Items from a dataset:
---
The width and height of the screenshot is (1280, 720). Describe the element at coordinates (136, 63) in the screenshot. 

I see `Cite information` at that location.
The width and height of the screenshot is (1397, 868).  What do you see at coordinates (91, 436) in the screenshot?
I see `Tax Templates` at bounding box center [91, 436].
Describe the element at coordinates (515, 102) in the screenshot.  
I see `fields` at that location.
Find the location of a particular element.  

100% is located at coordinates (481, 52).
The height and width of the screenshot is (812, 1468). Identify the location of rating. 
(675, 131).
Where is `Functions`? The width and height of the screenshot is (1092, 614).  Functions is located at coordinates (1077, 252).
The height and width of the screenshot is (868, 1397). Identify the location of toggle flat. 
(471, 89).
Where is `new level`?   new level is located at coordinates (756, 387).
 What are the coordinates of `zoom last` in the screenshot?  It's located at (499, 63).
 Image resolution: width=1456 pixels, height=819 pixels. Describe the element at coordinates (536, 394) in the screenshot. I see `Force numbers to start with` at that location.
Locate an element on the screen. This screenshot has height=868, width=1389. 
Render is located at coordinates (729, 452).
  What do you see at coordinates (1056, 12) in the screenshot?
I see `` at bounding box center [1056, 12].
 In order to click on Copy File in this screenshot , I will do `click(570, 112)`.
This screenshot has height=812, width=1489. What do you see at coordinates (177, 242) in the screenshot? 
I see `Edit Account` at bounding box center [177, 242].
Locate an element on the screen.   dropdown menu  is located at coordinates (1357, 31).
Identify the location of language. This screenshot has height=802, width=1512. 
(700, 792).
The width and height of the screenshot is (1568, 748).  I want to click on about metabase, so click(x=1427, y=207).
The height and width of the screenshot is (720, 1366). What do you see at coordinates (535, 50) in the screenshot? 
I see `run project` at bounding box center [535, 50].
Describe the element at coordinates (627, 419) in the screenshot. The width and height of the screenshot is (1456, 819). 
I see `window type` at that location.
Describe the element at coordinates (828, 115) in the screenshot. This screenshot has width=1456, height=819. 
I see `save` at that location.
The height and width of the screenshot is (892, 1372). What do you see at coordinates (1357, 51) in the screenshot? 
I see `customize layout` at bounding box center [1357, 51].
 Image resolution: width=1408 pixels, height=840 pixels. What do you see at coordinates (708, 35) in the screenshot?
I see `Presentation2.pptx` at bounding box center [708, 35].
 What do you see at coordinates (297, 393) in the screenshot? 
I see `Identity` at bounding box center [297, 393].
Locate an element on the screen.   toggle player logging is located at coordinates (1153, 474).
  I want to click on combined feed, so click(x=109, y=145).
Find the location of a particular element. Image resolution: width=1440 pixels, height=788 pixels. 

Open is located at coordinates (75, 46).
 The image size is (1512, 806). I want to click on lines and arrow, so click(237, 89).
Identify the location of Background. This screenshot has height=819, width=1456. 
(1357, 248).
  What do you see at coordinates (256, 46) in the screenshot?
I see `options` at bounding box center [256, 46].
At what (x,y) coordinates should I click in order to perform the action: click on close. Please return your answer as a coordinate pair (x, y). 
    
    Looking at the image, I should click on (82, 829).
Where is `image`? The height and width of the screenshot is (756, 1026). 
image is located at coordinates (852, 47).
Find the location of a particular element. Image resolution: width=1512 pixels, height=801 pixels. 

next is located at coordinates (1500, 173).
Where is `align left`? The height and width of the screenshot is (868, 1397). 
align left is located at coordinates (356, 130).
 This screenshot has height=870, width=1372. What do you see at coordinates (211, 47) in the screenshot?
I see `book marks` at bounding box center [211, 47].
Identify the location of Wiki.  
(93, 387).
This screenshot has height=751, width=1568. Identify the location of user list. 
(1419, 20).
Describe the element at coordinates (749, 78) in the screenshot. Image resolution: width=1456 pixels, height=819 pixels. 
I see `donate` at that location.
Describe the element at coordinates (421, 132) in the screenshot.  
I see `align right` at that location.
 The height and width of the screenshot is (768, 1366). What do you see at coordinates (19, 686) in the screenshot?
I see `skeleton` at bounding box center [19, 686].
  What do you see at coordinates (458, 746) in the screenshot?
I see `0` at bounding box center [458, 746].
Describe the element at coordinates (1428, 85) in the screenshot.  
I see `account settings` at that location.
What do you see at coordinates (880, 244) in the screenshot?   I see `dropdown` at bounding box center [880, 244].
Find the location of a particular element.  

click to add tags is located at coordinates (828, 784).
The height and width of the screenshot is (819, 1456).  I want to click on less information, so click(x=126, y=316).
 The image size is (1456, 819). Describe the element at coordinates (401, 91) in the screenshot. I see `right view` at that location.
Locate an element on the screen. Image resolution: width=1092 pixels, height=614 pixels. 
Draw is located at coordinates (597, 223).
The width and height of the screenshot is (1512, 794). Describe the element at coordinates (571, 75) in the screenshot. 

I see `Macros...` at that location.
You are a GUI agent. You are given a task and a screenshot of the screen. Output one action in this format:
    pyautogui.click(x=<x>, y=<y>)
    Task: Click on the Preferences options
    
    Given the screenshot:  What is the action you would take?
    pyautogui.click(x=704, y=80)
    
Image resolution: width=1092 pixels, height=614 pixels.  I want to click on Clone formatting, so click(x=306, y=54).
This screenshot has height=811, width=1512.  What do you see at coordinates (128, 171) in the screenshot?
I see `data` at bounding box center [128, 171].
---
Reproduce the listing lines from the line with "This screenshot has height=812, width=1489." to the line with "coordinates (1357, 31).", both included, without changing them.

This screenshot has height=812, width=1489. What do you see at coordinates (177, 242) in the screenshot? 
I see `Edit Account` at bounding box center [177, 242].
Locate an element on the screen.   dropdown menu  is located at coordinates (1357, 31).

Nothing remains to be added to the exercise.